As we begin a new year, we anticipate a fresh calendar as yet unsullied by our weaknesses, failures, and sins. Many of us might wish to go back and wipe clean the 2014 calendar, but, of course, that is impossible. The best among us must harbor many regrets and sigh for opportunities for “do-overs.” But we cannot go back, and as careful and as faithful as we might be, we know that the clean calendar now before us will all too soon have its share of dates blackened by misdeeds. How wonderful, then, it is to consider that God’s redemptive plan will not be complete until He—as He declares in the penultimate chapter of the Bible—“make[s] all things new” (Rev. 21:5). C. I. Scofield notes that this chapter mentions several new things: the new heaven, the new earth, the new people, the new Jerusalem, the new temple, and the new light. Perhaps the capstone is the declaration mentioned in the preceding paragraph: “Behold, I make all things new.”
God is no repairman. In salvation God has not cobbled a used carburetor—or even a new one—to an old broken down vehicle, in effect keeping an increasingly decrepit vehicle running after what should have been its expiration date. Nor is He a tailor, patching a hole in a pair of pants or sewing up a ragged tear in a jacket. He is a Creator of new things.

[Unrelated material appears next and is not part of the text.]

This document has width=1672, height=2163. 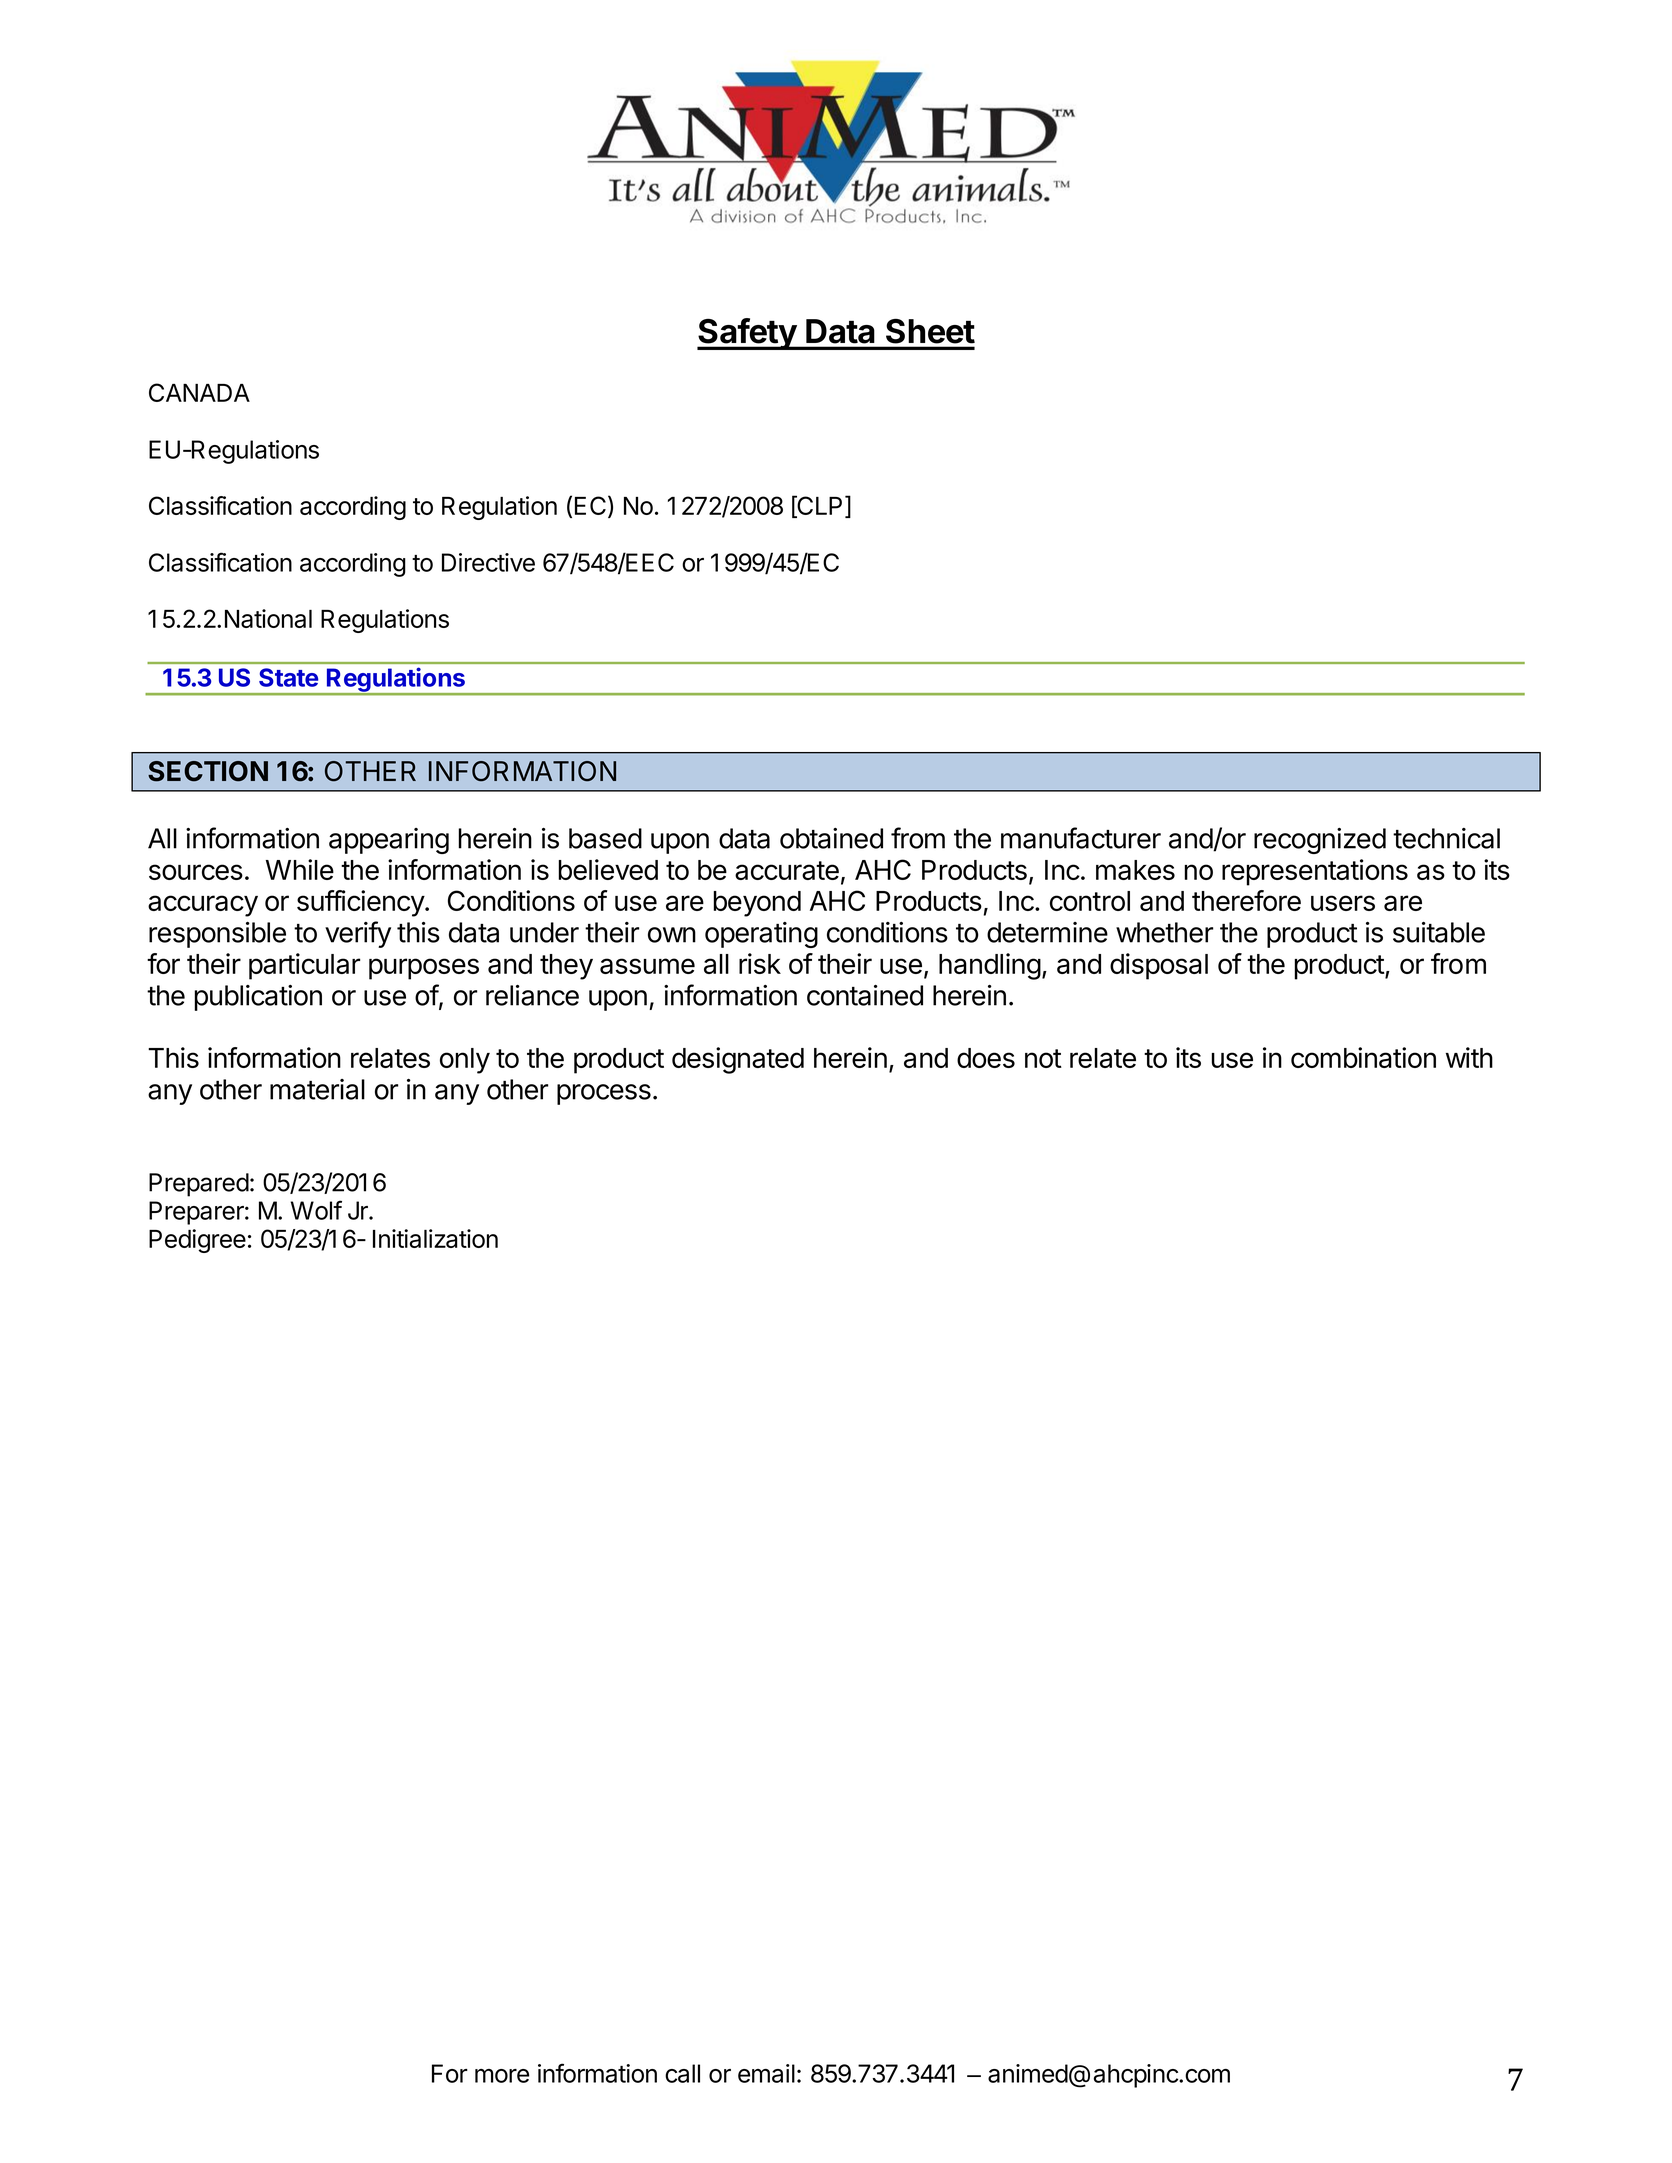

We remember the initial creation. At the end of the sixth day, God surveyed His pristine work, “And God saw every thing that he had made, and, behold, it was very good” (Gen. 1:31). God’s standard is perfection, a standard that He met during those first six days. But as wonderful as was that creation, it would be marred quickly by Adam’s fall, leaving man and everything in the universe irreparably damaged and scarred by sin. But as we said, God is not repairing anything. The work of redemption accomplished what the work of creation did not: it has purchased a universe that will be unflawed by sin. Such is His work of making all things new that no remnant, no shadow, no guilt, nor even a memory of personal sin will remain.
The work of redemption, which culminates in making all things new, is in some regards a greater work than that of creation. For it is and will remain perfect, wholly God’s work, untarnished by man. We have never known the like. For though those who have been saved have a perfect new nature (“Whosoever is born of God doth not commit [“practice”] sin; for his seed remaineth in him: and he cannot sin, because he is born of God” [I John 3:9]), we still have an old nature that is unregenerate and perpetually at enmity with God, a nature that manifests itself all too frequently, enticing us to sin. We walk about in sin-laden bodies in a sin-scarred world, the ravages of Adam’s rebellion and God’s consequent curse weighing us down like a heavy load on our shoulders and making everything we do an effort.